No venimos del mundo del asesoramiento financiero. Venimos del banco. De los comités de riesgo donde se decide qué operaciones se aprueban y cuáles no.
Más de 50 años combinados a través de cuatro entidades financieras españolas, dirigiendo riesgos y banca privada.
Eso es oficio.
Se aprende diciendo que no miles de veces y entendiendo por qué.
La mayoría de los asesores de deuda en España trabajan desde fuera del banco. Cogen la operación del cliente, preparan un dossier y lo envían a una lista de bancos esperando que alguno diga que sí. Porque una operación mal planteada no solo pierde tiempo: puede quemarse en mercado y deteriorar tu credibilidad ante bancos e inversores.
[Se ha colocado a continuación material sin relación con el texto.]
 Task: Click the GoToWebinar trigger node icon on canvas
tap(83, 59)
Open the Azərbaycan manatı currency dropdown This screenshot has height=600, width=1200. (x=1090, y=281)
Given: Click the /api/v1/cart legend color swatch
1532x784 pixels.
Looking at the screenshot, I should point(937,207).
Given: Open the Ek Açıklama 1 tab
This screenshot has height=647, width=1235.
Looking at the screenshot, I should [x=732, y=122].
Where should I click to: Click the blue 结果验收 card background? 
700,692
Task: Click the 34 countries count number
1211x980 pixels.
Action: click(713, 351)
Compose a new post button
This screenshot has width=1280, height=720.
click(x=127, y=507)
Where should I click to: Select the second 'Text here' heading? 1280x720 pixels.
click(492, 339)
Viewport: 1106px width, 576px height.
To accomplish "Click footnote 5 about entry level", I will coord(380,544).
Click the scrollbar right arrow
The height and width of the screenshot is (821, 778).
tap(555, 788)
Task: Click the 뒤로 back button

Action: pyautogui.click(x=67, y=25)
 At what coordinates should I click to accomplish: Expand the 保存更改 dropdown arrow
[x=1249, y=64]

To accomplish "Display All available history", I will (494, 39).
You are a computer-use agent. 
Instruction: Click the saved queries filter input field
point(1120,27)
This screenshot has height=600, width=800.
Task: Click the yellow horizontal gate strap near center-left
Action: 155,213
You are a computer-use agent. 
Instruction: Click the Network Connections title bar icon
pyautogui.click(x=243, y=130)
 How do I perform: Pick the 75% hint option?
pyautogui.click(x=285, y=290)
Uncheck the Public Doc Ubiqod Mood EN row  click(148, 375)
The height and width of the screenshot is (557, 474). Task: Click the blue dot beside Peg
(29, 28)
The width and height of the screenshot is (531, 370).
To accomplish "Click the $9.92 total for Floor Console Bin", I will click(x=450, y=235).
Nosotros hacemos lo contrario. Analizamos la operación como la leería el comité que tiene que aprobarla.
Porque hemos sido ese comité.
Sabemos qué argumentos necesita el comercial del banco para defender la operación cuando eleve la operación al analista de riesgos
Sabemos qué preguntas va a hacer el analista antes de que las haga.
Sabemos qué debilidades va a marcar el director de riesgos cuando le pase el informe de la operación el analista.
Eso no lo tiene ningún otro debt advisor en España.
Hay operaciones que no necesitan financiación alternativa. Necesitan aceptar que el banco ha visto algo que el cliente no quiere comprar.
La banca no ha desaparecido. Solo ha dejado de comerse presentaciones y modelos malos, estructuras débiles y clientes que llegan con urgencia.
Diagnosticamos si la operación merece deuda, diseñamos la estructura y la trabajamos con el banco para que se apruebe. En las mejores condiciones posibles de límite, plazo y precio.